Step 4: Correct presumed hyperammonemia (without the need for a serum ammonia level)

  • Lactulose 20 g (30mL) po, titrated to 3 to 4 soft stools per day (reduces mortality, serious complications)
  • If patient is NPO, Polyethylene glycol (PEG) via NG tube 4L over 4 hours (more rapid resolution of hepatic encephalopathy compared to lactulose in 2 small RCTs) or lactulose enema with 1–3 L of 20% solution

Step 5: Replace fluid and glucose deficits

  • NS is our experts’ crystalloid of choice for fluid replacement in hepatic encephalopathy
  • Consider albumin in patients with low serum albumin given some weak RCT evidence that it may improve outcomes in hepatic encephalopathy
  • One bolus of 50% dextrose may not be adequate therapy for hypoglycemia because of depleted glycogen stores; maintenance infusions of D10W or D25W should be administered after the D50W bolus

Step 6: Treat even the mildest hypokalemia

  • Hypokalemia contributes to hyperammonemia by decreasing ammonia excretion; correcting hypokalemia is thought to decrease ammonia levels in patients with hepatic encephalopathy

Step 7: Assess for and treat cerebral edema

  • Cerebral edema is the most common cause of death in patients with hepatic encephalopathy due to the rapid accumulation of ammonia
  • Cerebral edema may be clinically subtle; if suspected, keep the head of the bed elevated at 45 degrees and consider hypertonic saline (20 ml of 30% NaCl targeting a serum Na level between 145-150 mmol/L)

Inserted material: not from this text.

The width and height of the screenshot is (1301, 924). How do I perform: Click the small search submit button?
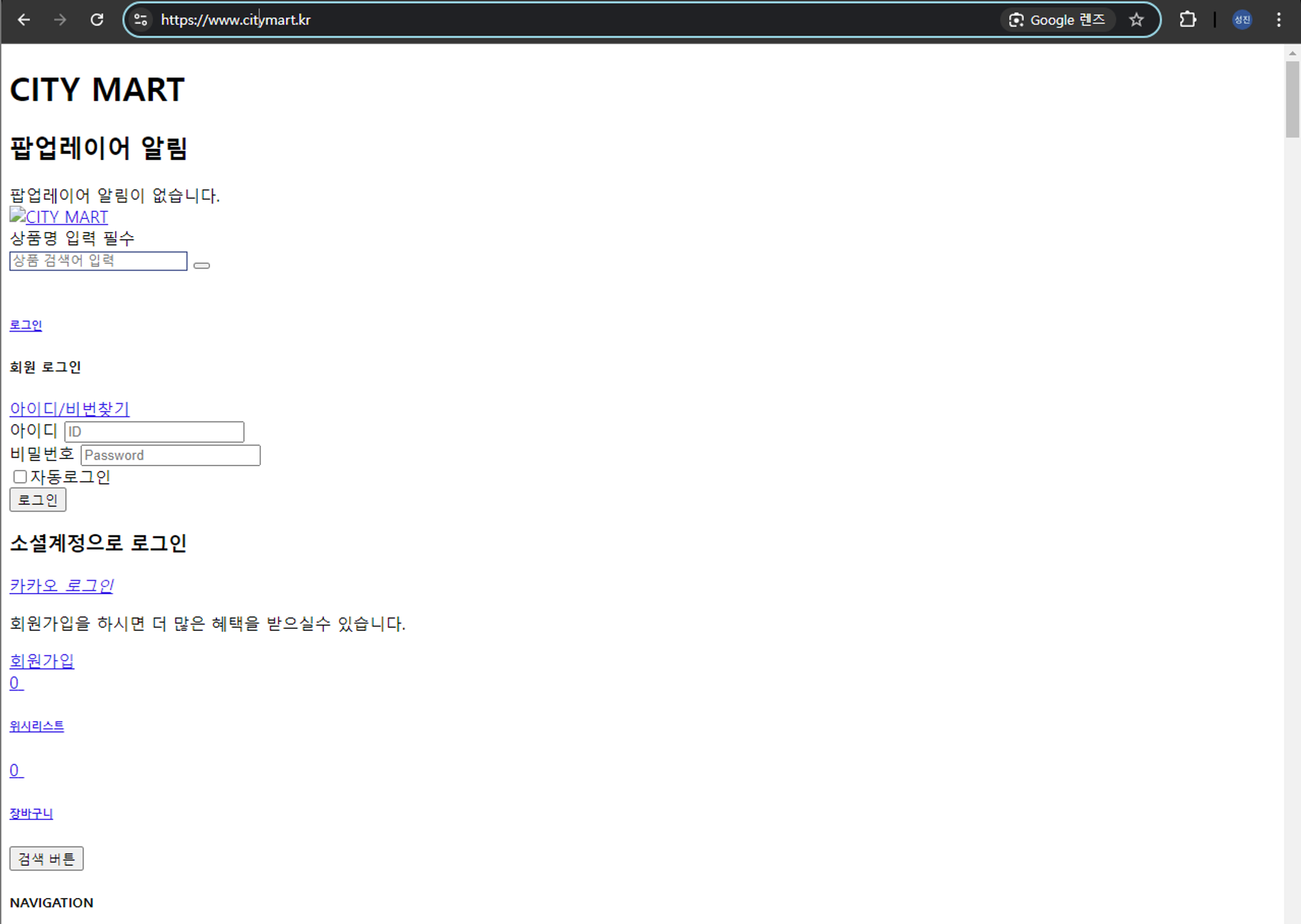[202, 265]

Step 8: Consider refaximin

  • Rifaximin 400-550 mg po daily – this antibiotic is not absorbed through the gut, eradicates E. Coli which produces ammonia, and is used for long term maintenance of patients with recurrent hepatic encephalopathy

Hepatorenal Syndrome: Another Diagnosis of Exclusion

Hepatorenal Syndrome carries a mortality rate of >50% in the absence of liver transplant. It is a diagnosis of exclusion.